Vivían en casas sucias, sombrías y estrechas. «¡Cuántas moscas! La estufa estaba arrumbada; los tablones que hacían las veces de pared estaban torcidos y parecía que la isba, de un momento a otro, iba a caerse en pedazos» («Los campesinos»). El mujik maltrata a los animales (— La gata está sorda — ¿Por qué? — Y bueno. Le pegaron.), a los chicos, a las mujeres, a todos los seres indefensos. La miseria es espantosa. La comida está compuesta de pan negro mojado en agua. Los días de fiesta le agregaban arenque.
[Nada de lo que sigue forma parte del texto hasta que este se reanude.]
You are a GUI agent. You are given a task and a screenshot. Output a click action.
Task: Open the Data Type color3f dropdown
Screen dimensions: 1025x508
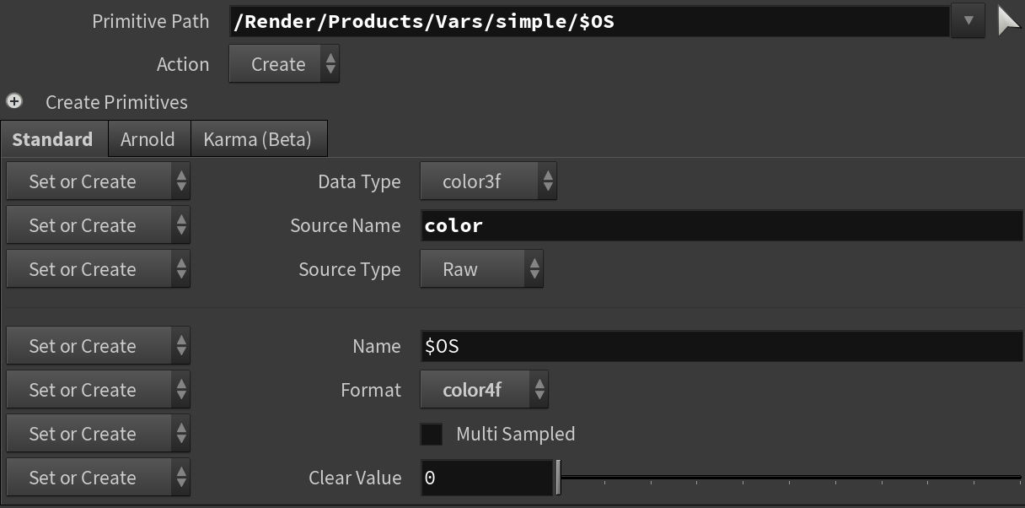click(488, 181)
Su única pasión es emborracharse cuando es pobre, continuar enriqueciéndose cuando es rico, y entonces ante nada se detiene: roba, mata si es preciso. Las mujeres son avaras y corrompidas, o bien miserables criaturas, enfermas de miedo desde la infancia. En un arrebato de furia Axinia mata al hijo de su cuñada («En el barranco»). El mujik desconoce la piedad. Su religión es puramente exterior: «María y Fekla se santiguaban, ayunaban todos los años, pero nada comprendían. A los niños no les enseñaban sus oraciones, no se les hablaba de Dios… sólo se les impedía comer carne en Cuaresma… Al mismo tiempo, todos adoraban las Sagradas Escrituras; las amaban tierna y respetuosamente, pero no existían libros, nadie podía leer». («Los campesinos»).
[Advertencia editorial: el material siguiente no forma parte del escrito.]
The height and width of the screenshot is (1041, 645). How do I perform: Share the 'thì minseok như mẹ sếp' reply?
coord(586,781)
Cuando los padres, ya ancianos, enfermaban, sus hijos les decían que habían vivido demasiado, que ya era hora de que murieran. El mujik se sentía abandonado por todos: nadie lo ayudaba ni lo aconsejaba. «Los que eran más ricos y más fuertes no podían ayudarlos, pues ellos mismos eran groseros, deshonestos, borrachos». («Los campesinos»). «¡Pobreza! ¡Pobreza!», exclama Chejov. No era libertad sino bienestar lo que necesitaban esas criaturas. Pero era fácil exigir para ellos la libertad, que dependía de la buena voluntad del zar; en cambio, para darle bienestar al campesino hubiera sido preciso tocar los privilegios de la clase rica, y esto nadie lo deseaba. Por tal motivo, el público instruido no leía con placer los relatos campesinos de Chejov.